Teaching University Students about Evidence-Based Perinatal Care: Effects on Learning and Future Care Preferences
Authors: Elizabeth Soliday, Suzanne R. Smith
U.S. university students hold generally medicalized views on childbirth, which contrast with evidence indicating that low-intervention birth is safest for most. Therefore, intentional efforts are needed to educate childbearing populations on perinatal care evidence. Toward that aim, this study involved teaching university students in an introductory class (N = 50) about evidence-based perinatal care. Students completed a “future birth plan” and an essay on how their learning affected care preferences. Analyses revealed that students selected evidence-based care components up to 100 times more frequently than what the national data indicate they are used. Students based care selections on evidence, costs, and personal views. Their interest in physiologic birth has important implications for advancing education on perinatal care, practice, and policy.

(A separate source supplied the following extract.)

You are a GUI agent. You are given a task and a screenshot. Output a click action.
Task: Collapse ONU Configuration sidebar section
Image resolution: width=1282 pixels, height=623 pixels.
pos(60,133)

Development of an Interactive Pregnant Adolescent Nutrition Education Workshop
Authors: Nancy J. Wise, Mary Ann Cantrell, Frances Hadley, Kimberly Joyce
The health of pregnant adolescents affects the well-being of future generations. Modifying unhealthy eating patterns among pregnant adolescents is critical because of their association with risk of poor pregnancy and birth outcomes. Therefore, it is important to provide age- and developmentally appropriate nutrition education during this time. To sustain healthy behavior changes, nutrition interventions must be grounded in theory and reflect both motivating factors and barriers to healthy eating. Factors such as taste preferences, personal self-efficacy, developmentally appropriate nutrition education, and hands-on meal preparation have been identified as influences on dietary patterns in this population. The purpose of this article is to describe the development of an evidence-based nutrition education program for pregnant adolescents based on Pender’s health promotion model.